Visualization Keyframes and Manifest

• Keyframe capture is enabled by default during visualization (capture_keyframes=True).
• In napari:
  • Press K to capture a keyframe.
  • Press Shift-K to remove the most recent keyframe.
• Default keyframe manifest path is <analysis_store>.visualization_keyframes.json (override with keyframe_manifest_path).
• Each keyframe stores reproducible viewer state for movie reconstruction, including:
  • camera (angles, zoom, center, perspective),
  • dims (current_step, axis labels, order, and 2D/3D display mode),
  • layer order and selected/active layers,
  • per-layer display state (visibility, LUT/colormap, rendering mode, blending, opacity, contrast, and transforms when available).
• The GUI exposes a popup table (Layer/View Table...) to define optional per-layer overrides and Annotation labels that are embedded in the keyframe manifest.
• The GUI also exposes a popup table (Volume Layers...) to configure overlay rows with:
  • component path,
  • layer type (image or labels),
  • channels, visibility, opacity, blending, colormap, rendering, and multiscale policy.
• Visualization parameters include require_gpu_rendering (enabled by default). Disable only when running intentionally without a GPU-backed OpenGL context.

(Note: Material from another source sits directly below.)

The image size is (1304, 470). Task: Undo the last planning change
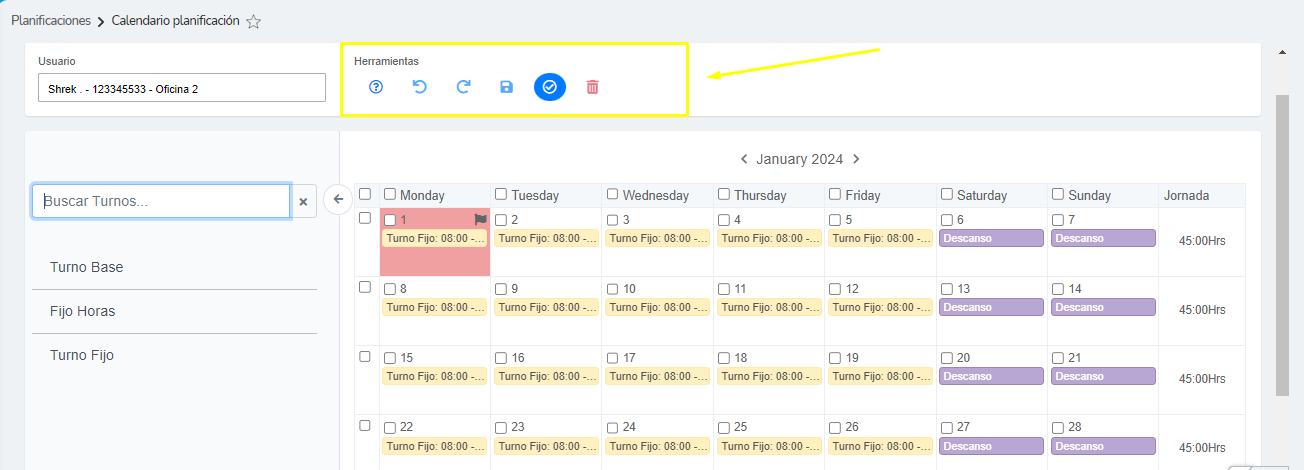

Output Layout (Canonical Store)

• Root metadata:
  • spatial_calibration for store-level world z/y/x placement mapping
• Base image data: data
• Multiscale pyramid levels: data_pyramid/level_*
• Latest analysis outputs:
  • results/deconvolution/latest
  • results/particle_detection/latest
  • results/usegment3d/latest
    • optional native-level labels: results/usegment3d/latest/data_native
  • results/visualization/latest
• Provenance:
  • run records: provenance/runs/<run_id>
  • latest output pointers: provenance/latest_outputs/<analysis>